--- START ---
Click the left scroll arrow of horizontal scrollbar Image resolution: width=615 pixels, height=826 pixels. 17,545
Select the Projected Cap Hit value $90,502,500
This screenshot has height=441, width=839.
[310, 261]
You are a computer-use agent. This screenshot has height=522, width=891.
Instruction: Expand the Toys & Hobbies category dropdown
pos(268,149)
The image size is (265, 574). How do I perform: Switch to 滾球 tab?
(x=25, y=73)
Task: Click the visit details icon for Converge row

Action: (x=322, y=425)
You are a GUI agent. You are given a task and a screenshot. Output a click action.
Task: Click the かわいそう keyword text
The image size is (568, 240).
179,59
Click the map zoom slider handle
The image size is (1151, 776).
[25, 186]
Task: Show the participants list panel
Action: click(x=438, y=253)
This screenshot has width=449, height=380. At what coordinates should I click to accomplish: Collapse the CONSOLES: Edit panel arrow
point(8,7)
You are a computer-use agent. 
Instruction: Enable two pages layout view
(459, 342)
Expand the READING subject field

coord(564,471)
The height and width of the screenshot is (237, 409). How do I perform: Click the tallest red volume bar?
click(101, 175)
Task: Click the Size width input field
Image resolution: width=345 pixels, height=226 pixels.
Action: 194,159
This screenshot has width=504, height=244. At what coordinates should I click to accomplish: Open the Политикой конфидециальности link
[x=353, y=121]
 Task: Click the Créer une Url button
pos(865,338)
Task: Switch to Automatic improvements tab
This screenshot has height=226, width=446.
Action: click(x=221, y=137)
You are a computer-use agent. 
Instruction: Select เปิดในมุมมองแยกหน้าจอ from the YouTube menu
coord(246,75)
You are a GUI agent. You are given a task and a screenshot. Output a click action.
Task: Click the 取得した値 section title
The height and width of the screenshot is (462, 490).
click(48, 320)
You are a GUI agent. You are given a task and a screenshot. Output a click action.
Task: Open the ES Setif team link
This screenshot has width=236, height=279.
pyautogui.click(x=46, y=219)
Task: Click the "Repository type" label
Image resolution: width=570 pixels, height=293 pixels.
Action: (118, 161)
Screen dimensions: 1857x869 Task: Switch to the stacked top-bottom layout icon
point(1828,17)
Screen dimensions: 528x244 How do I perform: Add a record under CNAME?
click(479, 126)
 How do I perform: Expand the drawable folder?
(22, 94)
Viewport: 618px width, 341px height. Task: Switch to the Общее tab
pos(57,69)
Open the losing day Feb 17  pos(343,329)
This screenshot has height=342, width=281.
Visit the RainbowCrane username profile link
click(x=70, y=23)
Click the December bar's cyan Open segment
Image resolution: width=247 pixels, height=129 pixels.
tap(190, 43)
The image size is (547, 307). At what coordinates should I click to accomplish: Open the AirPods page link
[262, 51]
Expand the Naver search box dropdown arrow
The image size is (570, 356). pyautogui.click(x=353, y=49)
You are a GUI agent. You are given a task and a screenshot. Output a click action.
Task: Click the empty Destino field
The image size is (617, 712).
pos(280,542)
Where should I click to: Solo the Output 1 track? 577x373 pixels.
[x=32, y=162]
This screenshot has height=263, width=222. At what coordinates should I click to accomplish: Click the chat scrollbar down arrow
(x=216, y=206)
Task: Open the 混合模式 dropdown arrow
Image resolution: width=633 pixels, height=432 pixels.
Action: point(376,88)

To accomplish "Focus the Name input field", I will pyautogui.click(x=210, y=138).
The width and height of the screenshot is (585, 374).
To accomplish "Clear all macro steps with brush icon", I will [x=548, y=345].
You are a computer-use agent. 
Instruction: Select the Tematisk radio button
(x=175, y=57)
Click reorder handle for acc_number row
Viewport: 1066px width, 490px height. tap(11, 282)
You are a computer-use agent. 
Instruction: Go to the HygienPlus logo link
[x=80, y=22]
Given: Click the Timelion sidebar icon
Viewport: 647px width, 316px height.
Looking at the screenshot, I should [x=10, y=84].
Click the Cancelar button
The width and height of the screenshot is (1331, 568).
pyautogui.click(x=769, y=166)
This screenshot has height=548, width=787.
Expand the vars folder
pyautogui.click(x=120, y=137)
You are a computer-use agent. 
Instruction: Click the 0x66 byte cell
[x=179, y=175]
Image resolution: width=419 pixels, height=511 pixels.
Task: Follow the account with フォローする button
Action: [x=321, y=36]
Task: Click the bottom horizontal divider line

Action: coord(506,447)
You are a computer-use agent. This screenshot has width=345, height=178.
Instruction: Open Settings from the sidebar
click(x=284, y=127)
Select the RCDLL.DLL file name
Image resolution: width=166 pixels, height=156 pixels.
--- END ---
(Assigned task) Nothing except a number is needed: how many lines of the entries contain the word "input"?

(Written response) 2